» TASK OBJECTIVE
Go through the data below and return each line where the string "label" occurs.

» Source data
────────────────────
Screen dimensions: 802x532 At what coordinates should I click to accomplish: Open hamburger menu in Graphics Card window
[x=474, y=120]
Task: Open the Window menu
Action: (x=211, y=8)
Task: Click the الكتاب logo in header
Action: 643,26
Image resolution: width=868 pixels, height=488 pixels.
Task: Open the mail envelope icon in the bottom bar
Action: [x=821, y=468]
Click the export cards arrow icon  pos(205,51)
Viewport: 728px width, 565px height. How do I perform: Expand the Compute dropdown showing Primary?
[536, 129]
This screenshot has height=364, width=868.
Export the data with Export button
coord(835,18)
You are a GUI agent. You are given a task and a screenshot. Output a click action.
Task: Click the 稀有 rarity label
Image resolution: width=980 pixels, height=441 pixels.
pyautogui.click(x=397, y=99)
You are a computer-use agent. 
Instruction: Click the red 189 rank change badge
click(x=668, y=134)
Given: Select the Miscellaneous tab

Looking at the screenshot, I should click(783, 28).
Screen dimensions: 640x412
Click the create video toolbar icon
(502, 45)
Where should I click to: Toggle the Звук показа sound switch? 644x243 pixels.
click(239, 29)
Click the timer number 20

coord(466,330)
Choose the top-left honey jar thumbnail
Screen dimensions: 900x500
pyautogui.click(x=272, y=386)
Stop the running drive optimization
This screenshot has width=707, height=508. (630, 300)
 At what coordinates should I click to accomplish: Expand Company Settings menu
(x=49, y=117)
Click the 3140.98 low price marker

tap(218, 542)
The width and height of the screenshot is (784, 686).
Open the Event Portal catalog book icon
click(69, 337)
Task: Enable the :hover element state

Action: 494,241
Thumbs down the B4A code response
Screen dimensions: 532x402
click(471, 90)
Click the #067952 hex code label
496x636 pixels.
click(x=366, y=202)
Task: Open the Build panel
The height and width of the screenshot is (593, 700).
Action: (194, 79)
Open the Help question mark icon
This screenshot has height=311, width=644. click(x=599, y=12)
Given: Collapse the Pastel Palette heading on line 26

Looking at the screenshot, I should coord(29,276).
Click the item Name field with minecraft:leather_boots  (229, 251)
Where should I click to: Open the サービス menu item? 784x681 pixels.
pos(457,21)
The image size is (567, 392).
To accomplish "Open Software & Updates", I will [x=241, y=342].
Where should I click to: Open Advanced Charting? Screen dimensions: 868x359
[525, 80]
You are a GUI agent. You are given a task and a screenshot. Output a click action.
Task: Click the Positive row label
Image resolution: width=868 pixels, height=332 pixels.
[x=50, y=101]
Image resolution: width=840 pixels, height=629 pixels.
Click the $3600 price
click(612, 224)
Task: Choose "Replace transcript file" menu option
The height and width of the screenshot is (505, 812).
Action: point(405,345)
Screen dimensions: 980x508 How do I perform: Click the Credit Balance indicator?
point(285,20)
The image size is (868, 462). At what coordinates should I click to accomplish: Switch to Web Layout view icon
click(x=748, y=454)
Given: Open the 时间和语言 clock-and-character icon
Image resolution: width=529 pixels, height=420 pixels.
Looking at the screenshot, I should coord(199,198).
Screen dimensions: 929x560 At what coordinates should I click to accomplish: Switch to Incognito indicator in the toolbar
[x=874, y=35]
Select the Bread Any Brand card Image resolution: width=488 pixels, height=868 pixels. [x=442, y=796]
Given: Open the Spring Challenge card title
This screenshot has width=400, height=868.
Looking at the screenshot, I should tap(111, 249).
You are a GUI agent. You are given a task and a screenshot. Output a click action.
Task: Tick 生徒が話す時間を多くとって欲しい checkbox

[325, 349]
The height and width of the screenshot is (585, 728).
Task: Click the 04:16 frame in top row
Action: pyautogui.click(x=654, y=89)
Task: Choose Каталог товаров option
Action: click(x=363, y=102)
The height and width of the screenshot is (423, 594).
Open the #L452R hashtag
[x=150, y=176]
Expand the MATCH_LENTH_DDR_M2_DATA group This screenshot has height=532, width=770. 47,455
────────────────────
» EXERCISE ANSWER
Task: Click the 稀有 rarity label
Click the #067952 hex code label
Task: Click the Positive row label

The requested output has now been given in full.